Para Freud, el síntoma es una formación de compromiso: en él, el sujeto recupera, bajo la forma de un mensaje cifrado y no reconocido, la verdad acerca de su deseo, la verdad con la que no fue capaz de enfrentarse, a la que traicionó. Así, si leemos la tesis de “la mujer como síntoma del hombre” contra ese telón de fondo, nos aproximamos de manera inevitable a la posición que nadie enunció con mayor vigor que Otto Weininger, contemporáneo de Freud, un notorio antifeminista y antisemita vienés de fines de siglo que escribió el extremadamente influyente superventas “Sexo y carácter” y que luego se suicidó a los veinticuatro años de edad. Su posición consiste en que, según su propio estatus ontológico, la mujer no es más que una materialización, una encarnación del pecado del hombre: en sí misma no existe, razón por la cual la manera adecuada de liberarse de ella no es combatirla activamente o destruirla, sino que basta con que el hombre purifique su deseo, se eleve a la espiritualidad pura para que, automáticamente, la mujer pierda pie, se desintegre.

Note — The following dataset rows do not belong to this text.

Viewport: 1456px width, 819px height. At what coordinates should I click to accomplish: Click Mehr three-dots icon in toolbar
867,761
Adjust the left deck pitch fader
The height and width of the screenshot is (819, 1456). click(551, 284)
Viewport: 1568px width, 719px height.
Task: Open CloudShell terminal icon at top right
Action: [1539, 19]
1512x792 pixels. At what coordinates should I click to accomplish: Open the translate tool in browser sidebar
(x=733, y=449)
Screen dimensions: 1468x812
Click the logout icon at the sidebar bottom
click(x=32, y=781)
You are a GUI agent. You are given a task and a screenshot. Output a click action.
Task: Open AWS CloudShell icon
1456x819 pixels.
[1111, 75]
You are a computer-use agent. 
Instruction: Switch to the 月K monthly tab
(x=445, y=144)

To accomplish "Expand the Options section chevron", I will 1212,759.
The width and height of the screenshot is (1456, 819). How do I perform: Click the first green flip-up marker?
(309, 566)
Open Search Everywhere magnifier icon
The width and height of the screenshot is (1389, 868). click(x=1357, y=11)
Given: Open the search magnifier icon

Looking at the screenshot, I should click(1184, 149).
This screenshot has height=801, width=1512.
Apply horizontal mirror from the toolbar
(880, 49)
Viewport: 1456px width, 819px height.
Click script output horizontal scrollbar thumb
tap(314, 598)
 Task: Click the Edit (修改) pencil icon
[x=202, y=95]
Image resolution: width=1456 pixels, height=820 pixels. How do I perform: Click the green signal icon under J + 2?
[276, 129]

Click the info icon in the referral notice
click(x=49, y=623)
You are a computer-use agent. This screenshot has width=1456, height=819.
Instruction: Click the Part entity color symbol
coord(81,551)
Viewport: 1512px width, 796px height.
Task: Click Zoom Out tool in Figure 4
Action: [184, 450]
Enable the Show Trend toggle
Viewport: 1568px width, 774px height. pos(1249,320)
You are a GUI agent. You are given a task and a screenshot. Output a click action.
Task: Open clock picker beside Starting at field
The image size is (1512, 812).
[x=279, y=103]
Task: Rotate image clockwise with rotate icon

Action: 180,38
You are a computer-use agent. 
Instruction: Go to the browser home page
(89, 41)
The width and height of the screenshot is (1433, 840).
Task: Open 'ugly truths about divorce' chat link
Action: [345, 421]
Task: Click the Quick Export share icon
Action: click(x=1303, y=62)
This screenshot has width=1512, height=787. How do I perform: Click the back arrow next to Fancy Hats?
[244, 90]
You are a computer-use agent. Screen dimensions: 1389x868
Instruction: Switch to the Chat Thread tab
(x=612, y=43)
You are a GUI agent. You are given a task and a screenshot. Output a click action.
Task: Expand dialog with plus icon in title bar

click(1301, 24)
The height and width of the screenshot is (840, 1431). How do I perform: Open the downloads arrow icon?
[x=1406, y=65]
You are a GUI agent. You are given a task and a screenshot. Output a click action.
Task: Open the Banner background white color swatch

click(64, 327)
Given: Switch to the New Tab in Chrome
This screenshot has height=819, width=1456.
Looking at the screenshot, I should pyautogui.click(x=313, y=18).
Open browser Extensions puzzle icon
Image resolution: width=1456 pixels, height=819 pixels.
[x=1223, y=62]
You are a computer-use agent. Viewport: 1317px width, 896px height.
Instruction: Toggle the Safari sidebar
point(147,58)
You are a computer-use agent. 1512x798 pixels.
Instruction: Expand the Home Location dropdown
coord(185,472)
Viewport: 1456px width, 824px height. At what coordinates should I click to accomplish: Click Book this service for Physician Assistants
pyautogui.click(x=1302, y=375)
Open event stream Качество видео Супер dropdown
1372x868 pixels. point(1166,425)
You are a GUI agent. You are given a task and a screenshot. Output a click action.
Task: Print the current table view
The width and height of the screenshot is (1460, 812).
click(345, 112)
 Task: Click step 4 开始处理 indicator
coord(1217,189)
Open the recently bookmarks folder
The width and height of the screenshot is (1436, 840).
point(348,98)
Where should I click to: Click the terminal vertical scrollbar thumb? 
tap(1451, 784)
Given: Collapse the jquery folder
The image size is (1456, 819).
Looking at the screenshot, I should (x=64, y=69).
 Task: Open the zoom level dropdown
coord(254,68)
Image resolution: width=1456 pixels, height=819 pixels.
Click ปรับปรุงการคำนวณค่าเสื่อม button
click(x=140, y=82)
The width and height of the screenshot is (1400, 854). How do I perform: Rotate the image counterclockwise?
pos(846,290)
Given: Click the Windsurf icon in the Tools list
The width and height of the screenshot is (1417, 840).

Nótese aquí el “Parsifal” de Richard Wagner, la referencia básica de Weininger: cuando Parsifal purifica su deseo y rechaza a Kundry, esta pierde el habla, se transforma en una sombra muda y por último cae muerta; existía solo en la medida en que atraía la mirada masculina. En este punto sería posible enunciar una teoría general del “performativo wagneriano”: cuando, al final de “El holandés errante”, el ofendido capitán desconocido anuncia públicamente que él es el “Holandés Errante”, que vaga desde hace siglos por los océanos en busca de una esposa fiel, Senta se arroja desde un acantilado a la muerte; en “Lohengrin”, después de que el caballero misterioso revela su verdadera identidad en el relato del Grial (“Ich bin Lohengrin gennant!”), la desdichada Elsa se derrumba (“Mir schwankt das Boden! Luft!”); cuando, al final de “Parsifal”, este se hace cargo de la función ritual del rey y revela el Grial, Kundry cae muerta… En los tres casos, el gesto ejecutivo por medio del cual el héroe asume abiertamente su mandato simbólico, revela su identidad simbólica, se demuestra incompatible con el ser mismo de la mujer.